Does the description disclose side effects, auth requirements, rate limits, or destructive behavior?

With no annotations provided, the description carries the full burden of behavioral disclosure. It states this is a 'Get' operation but doesn't clarify whether it's read-only, what permissions are required, what happens if the ID doesn't exist, or what the response format looks like. For a retrieval tool with zero annotation coverage, this is insufficient.

Agents need to know what a tool does to the world before calling it. Descriptions should go beyond structured annotations to explain consequences.

Conciseness5/5

Is the description appropriately sized, front-loaded, and free of redundancy?

The description is a single, efficient sentence that communicates the core purpose without any wasted words. It's appropriately sized for a simple retrieval tool and front-loads the essential information.

Shorter descriptions cost fewer tokens and are easier for agents to parse. Every sentence should earn its place.

Completeness2/5

Given the tool's complexity, does the description cover enough for an agent to succeed on first attempt?

For a tool with no annotations and no output schema, the description is too minimal. It doesn't explain what an 'account' represents in this context, what data is returned, or how errors are handled. Given the sibling tools include various account operations (create, delete, update, list, search), more context about this specific retrieval operation would be helpful.

Complex tools with many parameters or behaviors need more documentation. Simple tools need less. This dimension scales expectations accordingly.

Parameters3/5

Does the description clarify parameter syntax, constraints, interactions, or defaults beyond what the schema provides?

Schema description coverage is 100%, so the schema already fully documents the single 'id' parameter. The description adds no additional semantic context about the parameter beyond what's in the schema, such as format examples or ID sourcing guidance. Baseline 3 is appropriate when the schema does all the work.

Input schemas describe structure but not intent. Descriptions should explain non-obvious parameter relationships and valid value ranges.

Purpose4/5

Does the description clearly state what the tool does and how it differs from similar tools?

The description clearly states the action ('Get') and resource ('a specific account by ID'), making the purpose immediately understandable. However, it doesn't differentiate this tool from sibling tools like pylon_get_contact or pylon_get_issue, which follow the same pattern for different resources.

Agents choose between tools based on descriptions. A clear purpose with a specific verb and resource helps agents select the right tool.

Usage Guidelines2/5

Does the description explain when to use this tool, when not to, or what alternatives exist?

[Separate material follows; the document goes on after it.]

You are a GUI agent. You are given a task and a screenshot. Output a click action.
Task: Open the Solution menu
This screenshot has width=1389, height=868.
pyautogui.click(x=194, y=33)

The description provides no guidance on when to use this tool versus alternatives like pylon_list_accounts or pylon_search_accounts. There's no mention of prerequisites, error conditions, or typical use cases, leaving the agent to infer usage from the tool name alone.

Agents often have multiple tools that could apply. Explicit usage guidance like "use X instead of Y when Z" prevents misuse.